The book is great. It starts in Keswick (I'm there), at the mountain rescue headquarters (passed it on the way up the hill from the ferry), about a person who dies on Skiddaw (aka, the larger range that incorporates High Pike and the walk I decided not to take, and here is my decision justified). I can see into the mind of the author wanting to be his protagonist though, when he is happy to have sex with a young Elizabeth Taylor look-alike, even though he is married, because he tries to 'live a life where opportunities are taken when they present themselves'. His wife won't understand though, so she needs not to know. Hmmm. I will have to watch this guy, but I love the setting.
The ferries were fabulous; quite small and they would pull into the end of tiny jetties to load and unload. The person throwing the rope onto the jetty was a magnificent woman. She reminded me of a villain from the old Batman TV show. Mainly it was the layers of Joker-like make-up and the thing she had done with her hair. It was short, but she had blow-dried the sides and applied, I would say, quite a lot of lacquer so that they stuck out in a perfect curve from her head like diaphanous wings or like the ears of some monkeys that are round and project from the exact centre of their faces. It was a strange look and I feel mean calling her a villian because she was far from villainous (unless you take the cost of the ferry into account).

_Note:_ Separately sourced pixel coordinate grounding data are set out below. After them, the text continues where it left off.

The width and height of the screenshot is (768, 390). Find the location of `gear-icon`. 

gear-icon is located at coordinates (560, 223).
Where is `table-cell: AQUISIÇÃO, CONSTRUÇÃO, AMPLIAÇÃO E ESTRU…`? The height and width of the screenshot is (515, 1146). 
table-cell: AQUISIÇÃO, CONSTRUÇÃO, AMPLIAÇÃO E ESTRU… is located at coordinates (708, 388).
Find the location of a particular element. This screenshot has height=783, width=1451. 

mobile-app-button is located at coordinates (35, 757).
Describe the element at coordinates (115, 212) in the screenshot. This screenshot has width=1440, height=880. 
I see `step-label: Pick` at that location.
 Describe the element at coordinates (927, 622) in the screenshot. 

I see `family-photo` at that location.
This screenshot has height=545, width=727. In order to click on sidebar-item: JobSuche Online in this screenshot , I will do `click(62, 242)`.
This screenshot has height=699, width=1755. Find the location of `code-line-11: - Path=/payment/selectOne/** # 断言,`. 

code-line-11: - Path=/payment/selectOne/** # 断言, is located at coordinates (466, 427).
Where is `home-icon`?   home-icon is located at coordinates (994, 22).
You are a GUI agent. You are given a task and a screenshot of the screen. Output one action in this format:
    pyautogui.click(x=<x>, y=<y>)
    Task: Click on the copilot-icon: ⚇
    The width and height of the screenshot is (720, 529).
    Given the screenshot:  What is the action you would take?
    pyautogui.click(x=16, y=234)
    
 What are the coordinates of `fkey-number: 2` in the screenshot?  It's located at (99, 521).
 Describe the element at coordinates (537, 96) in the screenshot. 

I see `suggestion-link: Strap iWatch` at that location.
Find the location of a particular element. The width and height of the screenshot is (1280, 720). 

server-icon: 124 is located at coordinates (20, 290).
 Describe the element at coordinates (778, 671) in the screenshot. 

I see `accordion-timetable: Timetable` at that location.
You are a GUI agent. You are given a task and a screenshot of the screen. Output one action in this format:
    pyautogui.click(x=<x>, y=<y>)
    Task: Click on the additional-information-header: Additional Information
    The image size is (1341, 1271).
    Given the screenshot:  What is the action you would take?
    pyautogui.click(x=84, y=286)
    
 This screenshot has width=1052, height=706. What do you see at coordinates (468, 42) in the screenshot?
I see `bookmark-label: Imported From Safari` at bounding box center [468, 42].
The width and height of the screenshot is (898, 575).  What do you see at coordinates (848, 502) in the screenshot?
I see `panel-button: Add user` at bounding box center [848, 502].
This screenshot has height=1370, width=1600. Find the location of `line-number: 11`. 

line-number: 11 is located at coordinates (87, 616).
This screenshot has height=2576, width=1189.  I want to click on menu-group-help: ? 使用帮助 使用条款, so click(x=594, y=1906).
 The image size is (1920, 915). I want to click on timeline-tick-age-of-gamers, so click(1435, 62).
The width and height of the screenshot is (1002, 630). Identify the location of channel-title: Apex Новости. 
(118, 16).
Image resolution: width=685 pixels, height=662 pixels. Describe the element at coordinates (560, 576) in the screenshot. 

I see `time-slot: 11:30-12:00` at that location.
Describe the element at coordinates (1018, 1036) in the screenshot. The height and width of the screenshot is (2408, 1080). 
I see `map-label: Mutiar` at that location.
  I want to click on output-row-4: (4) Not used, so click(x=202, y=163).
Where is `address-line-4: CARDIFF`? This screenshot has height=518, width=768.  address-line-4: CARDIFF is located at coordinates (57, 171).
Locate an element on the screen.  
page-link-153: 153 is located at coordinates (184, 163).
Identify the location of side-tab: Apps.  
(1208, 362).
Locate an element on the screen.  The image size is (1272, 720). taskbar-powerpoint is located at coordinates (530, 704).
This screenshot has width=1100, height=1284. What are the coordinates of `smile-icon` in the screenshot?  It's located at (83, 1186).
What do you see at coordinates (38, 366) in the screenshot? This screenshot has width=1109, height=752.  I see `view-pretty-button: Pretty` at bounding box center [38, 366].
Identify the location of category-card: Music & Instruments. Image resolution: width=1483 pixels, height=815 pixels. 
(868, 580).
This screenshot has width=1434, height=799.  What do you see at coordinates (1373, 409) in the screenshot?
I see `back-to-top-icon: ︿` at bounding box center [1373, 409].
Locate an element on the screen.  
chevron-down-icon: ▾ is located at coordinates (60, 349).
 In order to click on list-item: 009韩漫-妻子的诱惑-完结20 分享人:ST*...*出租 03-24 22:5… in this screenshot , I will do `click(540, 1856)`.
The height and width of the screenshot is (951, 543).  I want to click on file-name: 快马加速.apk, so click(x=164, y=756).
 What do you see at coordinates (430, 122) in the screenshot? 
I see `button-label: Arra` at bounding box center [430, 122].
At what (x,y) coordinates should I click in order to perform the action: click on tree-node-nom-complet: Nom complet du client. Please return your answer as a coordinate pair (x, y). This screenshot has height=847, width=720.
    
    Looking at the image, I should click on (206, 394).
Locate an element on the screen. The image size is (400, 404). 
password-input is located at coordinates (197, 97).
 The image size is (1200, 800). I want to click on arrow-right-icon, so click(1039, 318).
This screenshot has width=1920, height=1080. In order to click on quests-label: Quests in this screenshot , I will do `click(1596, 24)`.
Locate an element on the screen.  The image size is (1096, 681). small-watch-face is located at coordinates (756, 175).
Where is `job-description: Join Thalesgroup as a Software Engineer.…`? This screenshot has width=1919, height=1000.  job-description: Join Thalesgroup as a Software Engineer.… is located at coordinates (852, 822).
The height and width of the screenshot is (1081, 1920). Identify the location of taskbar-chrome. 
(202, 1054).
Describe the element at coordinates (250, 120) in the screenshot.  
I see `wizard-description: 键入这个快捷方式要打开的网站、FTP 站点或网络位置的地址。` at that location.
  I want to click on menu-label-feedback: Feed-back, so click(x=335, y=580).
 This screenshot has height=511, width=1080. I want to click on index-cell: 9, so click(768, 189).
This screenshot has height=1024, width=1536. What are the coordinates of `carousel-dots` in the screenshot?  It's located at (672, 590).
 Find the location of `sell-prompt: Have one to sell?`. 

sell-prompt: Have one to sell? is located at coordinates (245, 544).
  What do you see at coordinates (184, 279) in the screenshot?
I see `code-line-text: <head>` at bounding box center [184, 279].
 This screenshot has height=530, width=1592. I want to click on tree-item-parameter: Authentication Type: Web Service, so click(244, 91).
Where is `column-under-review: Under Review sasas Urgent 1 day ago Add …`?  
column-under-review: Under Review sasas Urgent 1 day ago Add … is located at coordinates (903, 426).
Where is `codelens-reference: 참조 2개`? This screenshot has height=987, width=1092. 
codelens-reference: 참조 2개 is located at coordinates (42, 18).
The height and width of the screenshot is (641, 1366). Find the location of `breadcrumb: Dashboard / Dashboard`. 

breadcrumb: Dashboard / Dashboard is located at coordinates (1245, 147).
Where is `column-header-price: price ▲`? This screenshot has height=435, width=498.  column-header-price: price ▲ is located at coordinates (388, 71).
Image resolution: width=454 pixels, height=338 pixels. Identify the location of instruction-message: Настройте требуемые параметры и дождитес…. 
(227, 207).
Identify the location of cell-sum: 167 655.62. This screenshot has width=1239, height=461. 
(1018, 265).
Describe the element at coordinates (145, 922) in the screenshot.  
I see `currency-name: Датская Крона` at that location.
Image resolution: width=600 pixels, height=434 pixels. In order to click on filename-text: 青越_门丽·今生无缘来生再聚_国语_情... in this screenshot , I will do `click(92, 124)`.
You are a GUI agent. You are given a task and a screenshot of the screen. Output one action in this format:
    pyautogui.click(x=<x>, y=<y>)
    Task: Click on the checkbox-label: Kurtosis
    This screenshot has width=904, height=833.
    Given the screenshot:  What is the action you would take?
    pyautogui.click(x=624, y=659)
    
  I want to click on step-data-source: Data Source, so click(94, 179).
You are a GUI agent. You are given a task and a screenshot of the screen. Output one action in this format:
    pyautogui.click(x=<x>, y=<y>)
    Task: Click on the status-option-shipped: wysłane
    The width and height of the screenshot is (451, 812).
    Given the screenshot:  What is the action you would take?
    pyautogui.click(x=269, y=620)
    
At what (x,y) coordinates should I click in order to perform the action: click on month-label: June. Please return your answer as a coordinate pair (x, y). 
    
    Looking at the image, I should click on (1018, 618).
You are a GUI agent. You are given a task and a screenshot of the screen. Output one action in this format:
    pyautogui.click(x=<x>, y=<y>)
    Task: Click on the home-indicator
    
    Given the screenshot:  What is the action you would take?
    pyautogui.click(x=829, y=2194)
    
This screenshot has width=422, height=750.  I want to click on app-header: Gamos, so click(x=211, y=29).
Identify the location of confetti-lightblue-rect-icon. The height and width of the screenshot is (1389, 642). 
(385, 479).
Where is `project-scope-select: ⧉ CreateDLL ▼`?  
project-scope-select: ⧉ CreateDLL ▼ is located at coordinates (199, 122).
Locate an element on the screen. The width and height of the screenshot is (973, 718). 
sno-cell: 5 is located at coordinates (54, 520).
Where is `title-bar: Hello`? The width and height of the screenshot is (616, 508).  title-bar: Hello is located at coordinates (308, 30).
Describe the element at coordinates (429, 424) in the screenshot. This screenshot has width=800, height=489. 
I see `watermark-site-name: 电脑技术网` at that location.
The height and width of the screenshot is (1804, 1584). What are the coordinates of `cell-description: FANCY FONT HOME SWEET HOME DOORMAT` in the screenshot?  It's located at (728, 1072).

I am residing for the night at the youth hostel. I like this one because it is right on the river and you don't have to put your own doona cover on. (I'm not lazy, but I think I would rather grate the cheese for tomorrows dinner (see below) than put on one doona cover.) Twenty-seven ten year-olds just arrived in the same dining area as me. Loud. Tomorrow they have a choice of jacket potato, chicken curry or macaroni cheese for dinner. I was surprised at the number of hands that went up for chicken curry, but the mac cheese was the outright winner. It seemed a tie between the sticky toffee pudding and the strawberry gateau. I put my hand up for the latter but I am not sure the chef saw me. I was impresssed that he remembered the numbers for the five options without writing them down. Maybe he just thinks in terms of 'some jacket potatoes, a quantity of chicken curry and the biggest pot full of mac cheese'.
There is part of me that would like to go to the pencil museum tomorrow. It had me stumped until the pamphlet put it into context—Derwent, water; Derwent, pencil.
Good night to the twenty-seven ten year-olds who are just about to go upstairs and brush their teeth, good night to Keswick, good night to you.